Bento For Business

How Transaction Processing Works with Expense Management

Bento for Business’s controls help small business owners with expense management while giving employees the power to do their jobs. It all integrates into the transaction process, which is probably more complicated than you realize. 

There are several parties involved in every transaction. Each merchant has a bank, known as the acquirer, that accepts the card payment and eventually puts money into the merchant’s account for the goods or services sold. The card network, like Visa or MasterCard, provides the connection between the merchant’s bank and the cardholder’s bank, also known as the issuing bank. There’s another organization called the processor that ensures that the transfer takes place. Just as your local government has a recorder of deeds to keep the ultimate records of real estate ownership, the processor has the last word on whether and when a transaction took place.

Bento for Business’s role is to be a program manager. We bring expense management and control services to the table. None of the other parties involved handle that.

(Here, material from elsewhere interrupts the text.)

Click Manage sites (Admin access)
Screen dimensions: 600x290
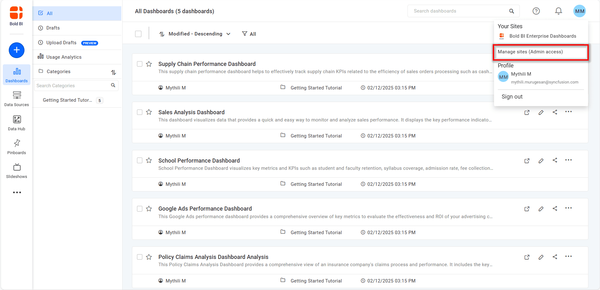click(530, 51)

Setting Up Your Bento Account

When you open an account with Bento, you actually open an account with The Bancorp Bank, N.A. This is an FDIC-insured bank that handles customer accounts for different programs. They are our partner and hold your money. When you order a physical card, your order is sent to the card printing company, which makes the card and sends it out to you.

After you activate your new card, the card administrator uses the Bento dashboard or MyBento app to set the controls for expense management. These are used the processor to determine whether or not to approve a transaction.

Making a Transaction With Your Bento Card

Let’s say you need some refreshments for a big meeting. Your manager sets your card for a limit of $75 to be spent today at a retail store – general, and you take it to the grocery store and pick up supplies. At the checkout counter, you insert your card into the terminal for payment. Between that moment and when the terminal tells you to remove your card, the following things happen:

  • The merchant’s payment terminal sends a message with all the card details to the merchant’s bank (also known as the acquirer).
  • The acquirer sends the card details to Visa.
  • Visa requests payment authorization from The Bancorp Bank, N.A..
  • The Bancorp Bank, N.A. checks the transaction against the controls, then notifies Visa that the transaction is authorized.
  • Visa then notifies the acquirer that payment is assured.
  • The acquirer sends a message to the merchant’s payment terminal that the transaction has been authorized.
  • The terminal accepts the transaction, tells you to remove your card, and prints out a receipt.

At this point, the transaction is considered to be pending, meaning it’s been authorized but the merchant hasn’t received the money from the bank. You take a picture of your receipt in the My Bento app, then bring your supplies back to the office to set up for the meeting. Your account administrator sees a record of your transaction and your receipt for easy bookkeeping and expense management. 

Authorization is Only Part of the Process

From your perspective, the transaction is official, the funds in your account are no longer available, and your receipts are uploaded. Your meeting is super productive because of the fresh fruit and cookies you bought for everyone. 

For the other parties involved in the transaction, the work continues. First the merchant sends notice that the transaction has been authorized. Then, the acquirer notifies The Bancorp Bank, N.A., through Visa, that it’s time to send the funds. The Bancorp Bank, N.A. deducts your account and uses Visa’s network to send the funds to the acquiring bank, which then posts them to the merchant’s account. This takes longer than getting authorization for the transaction. Some merchants send cleared transactions to the bank in real time, while others may do it only a few times a week. That’s why there’s usually a few days of slippage between when you make the purchase and when the transaction shows up as settled on your dashboard.

All this takes place while you are running your business. If we do our jobs well, then the time and money you save from using Bento for payment and expense management will let you run your business even better.